▶ PROBLEM TO SOLVE:
Rewrite all of the records below as a numbered list, leaving out any blank lines.

▶ DATA ROWS:

====

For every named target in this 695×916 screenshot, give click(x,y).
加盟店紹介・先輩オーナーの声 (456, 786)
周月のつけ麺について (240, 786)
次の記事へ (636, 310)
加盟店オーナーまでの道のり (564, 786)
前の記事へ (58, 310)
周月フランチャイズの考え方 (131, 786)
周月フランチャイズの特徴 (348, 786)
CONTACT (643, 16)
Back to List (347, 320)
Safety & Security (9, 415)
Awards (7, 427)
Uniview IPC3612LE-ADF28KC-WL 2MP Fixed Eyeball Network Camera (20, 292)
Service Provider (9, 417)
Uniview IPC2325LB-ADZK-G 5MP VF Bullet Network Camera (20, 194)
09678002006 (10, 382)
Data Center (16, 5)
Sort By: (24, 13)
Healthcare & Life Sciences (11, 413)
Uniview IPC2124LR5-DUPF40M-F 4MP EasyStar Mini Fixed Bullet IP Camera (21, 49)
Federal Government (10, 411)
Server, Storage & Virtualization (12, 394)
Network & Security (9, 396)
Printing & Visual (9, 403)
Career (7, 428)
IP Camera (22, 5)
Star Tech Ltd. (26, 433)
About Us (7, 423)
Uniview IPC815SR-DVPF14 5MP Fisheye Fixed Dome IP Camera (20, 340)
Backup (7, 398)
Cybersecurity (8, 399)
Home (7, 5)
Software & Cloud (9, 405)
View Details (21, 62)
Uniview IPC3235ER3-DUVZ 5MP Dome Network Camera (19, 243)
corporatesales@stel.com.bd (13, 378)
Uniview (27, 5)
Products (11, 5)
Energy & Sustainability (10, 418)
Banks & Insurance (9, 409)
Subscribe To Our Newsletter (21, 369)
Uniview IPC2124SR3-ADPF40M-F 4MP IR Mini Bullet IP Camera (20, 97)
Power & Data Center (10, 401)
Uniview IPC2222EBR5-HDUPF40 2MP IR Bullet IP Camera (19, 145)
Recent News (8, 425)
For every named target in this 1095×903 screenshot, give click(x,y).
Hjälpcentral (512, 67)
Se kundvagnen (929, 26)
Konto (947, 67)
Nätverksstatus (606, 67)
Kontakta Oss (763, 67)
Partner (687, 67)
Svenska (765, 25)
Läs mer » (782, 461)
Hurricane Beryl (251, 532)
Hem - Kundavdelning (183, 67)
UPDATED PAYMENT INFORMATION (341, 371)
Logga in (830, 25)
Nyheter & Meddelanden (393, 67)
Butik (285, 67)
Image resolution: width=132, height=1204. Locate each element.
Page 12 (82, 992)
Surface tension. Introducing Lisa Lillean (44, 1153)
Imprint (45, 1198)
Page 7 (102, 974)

====

▶ COMPLETED TASK:
1. For every named target in this 695×916 screenshot, give click(x,y).
2. 加盟店紹介・先輩オーナーの声 (456, 786)
3. 周月のつけ麺について (240, 786)
4. 次の記事へ (636, 310)
5. 加盟店オーナーまでの道のり (564, 786)
6. 前の記事へ (58, 310)
7. 周月フランチャイズの考え方 (131, 786)
8. 周月フランチャイズの特徴 (348, 786)
9. CONTACT (643, 16)
10. Back to List (347, 320)
11. Safety & Security (9, 415)
12. Awards (7, 427)
13. Uniview IPC3612LE-ADF28KC-WL 2MP Fixed Eyeball Network Camera (20, 292)
14. Service Provider (9, 417)
15. Uniview IPC2325LB-ADZK-G 5MP VF Bullet Network Camera (20, 194)
16. 09678002006 (10, 382)
17. Data Center (16, 5)
18. Sort By: (24, 13)
19. Healthcare & Life Sciences (11, 413)
20. Uniview IPC2124LR5-DUPF40M-F 4MP EasyStar Mini Fixed Bullet IP Camera (21, 49)
21. Federal Government (10, 411)
22. Server, Storage & Virtualization (12, 394)
23. Network & Security (9, 396)
24. Printing & Visual (9, 403)
25. Career (7, 428)
26. IP Camera (22, 5)
27. Star Tech Ltd. (26, 433)
28. About Us (7, 423)
29. Uniview IPC815SR-DVPF14 5MP Fisheye Fixed Dome IP Camera (20, 340)
30. Backup (7, 398)
31. Cybersecurity (8, 399)
32. Home (7, 5)
33. Software & Cloud (9, 405)
34. View Details (21, 62)
35. Uniview IPC3235ER3-DUVZ 5MP Dome Network Camera (19, 243)
36. corporatesales@stel.com.bd (13, 378)
37. Uniview (27, 5)
38. Products (11, 5)
39. Energy & Sustainability (10, 418)
40. Banks & Insurance (9, 409)
41. Subscribe To Our Newsletter (21, 369)
42. Uniview IPC2124SR3-ADPF40M-F 4MP IR Mini Bullet IP Camera (20, 97)
43. Power & Data Center (10, 401)
44. Uniview IPC2222EBR5-HDUPF40 2MP IR Bullet IP Camera (19, 145)
45. Recent News (8, 425)
46. For every named target in this 1095×903 screenshot, give click(x,y).
47. Hjälpcentral (512, 67)
48. Se kundvagnen (929, 26)
49. Konto (947, 67)
50. Nätverksstatus (606, 67)
51. Kontakta Oss (763, 67)
52. Partner (687, 67)
53. Svenska (765, 25)
54. Läs mer » (782, 461)
55. Hurricane Beryl (251, 532)
56. Hem - Kundavdelning (183, 67)
57. UPDATED PAYMENT INFORMATION (341, 371)
58. Logga in (830, 25)
59. Nyheter & Meddelanden (393, 67)
60. Butik (285, 67)
61. Image resolution: width=132, height=1204. Locate each element.
62. Page 12 (82, 992)
63. Surface tension. Introducing Lisa Lillean (44, 1153)
64. Imprint (45, 1198)
65. Page 7 (102, 974)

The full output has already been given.